CRONACA. Evade dai domiciliari: rintracciato e portato in carcere
I poliziotti della Squadra Mobile della Questura di Venezia hanno rintracciato un individuo già destinatario di un ordine di carcerazione per il reato di furto aggravato con violenza sulle cose commesso nel 2022, oltre ad essersi sottratto da alcune settimane agli arresti domiciliari, essendosi allontanato dall’abitazione di residenza prima dell’esecuzione, facendo perdere le proprie tracce. L’uomo è stato individuato dagli agenti presso un’abitazione in terraferma. A seguito di perquisizione effettuata all’interno dell’abitazione, è stato rinvenuto un binocolo che sarebbe stato utilizzato dall’uomo per monitorare i movimenti all’esterno.
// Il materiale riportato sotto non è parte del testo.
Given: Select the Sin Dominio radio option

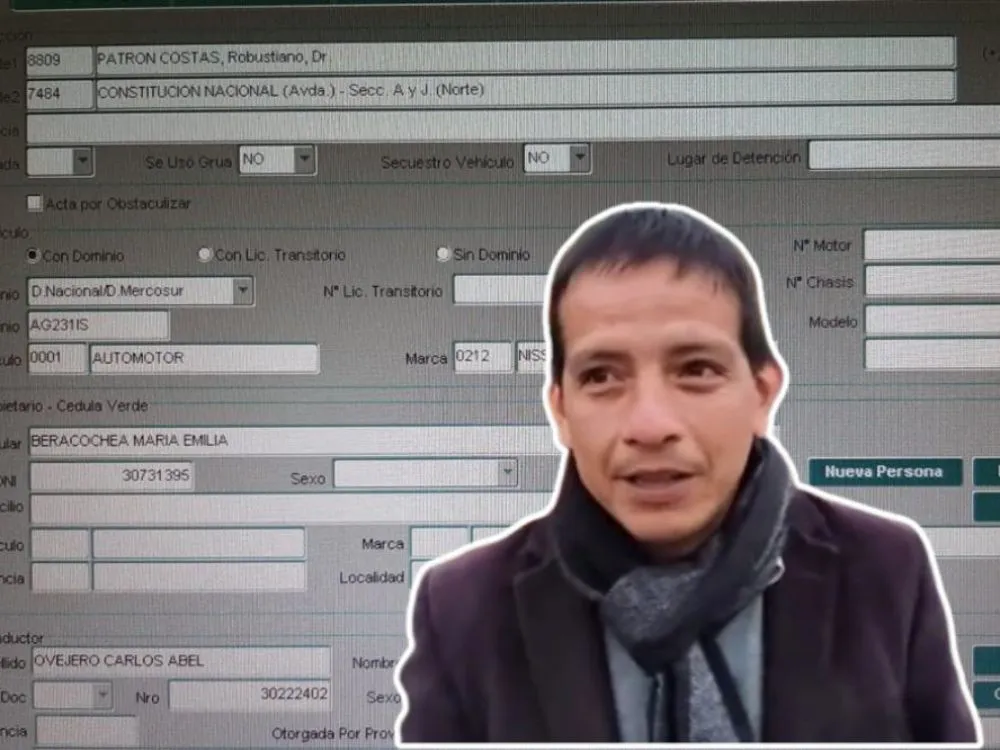Looking at the screenshot, I should [443, 255].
CRONACA. Attende da un anno il cantiere per due bagni senza barriere architettoniche
Ha dato fondo a una parte cospicua dei propri risparmi, sacrificando anche il tfr. Il tutto, per una somma totale di 8 mila euro a fronte di una spesa che, senza il bonus barriere architettoniche, avrebbe raggiunto quota 32 mila. Peccato però che un 51enne mestrino, a quasi un anno dall’esborso di quella somma, non abbia ancora visto neppure l’inizio del cantiere per la realizzazione di due bagni a misura di persona disabile nella propria abitazione appena acquistata in Corso del Popolo. A nulla sono valse le decine di mail e di telefonate che il 51enne mestrino ha effettuato nell’arco dei mesi. Così, l’uomo ha deciso di rivolgersi all’ufficio legale dell’Adico, per far valere i propri diritti.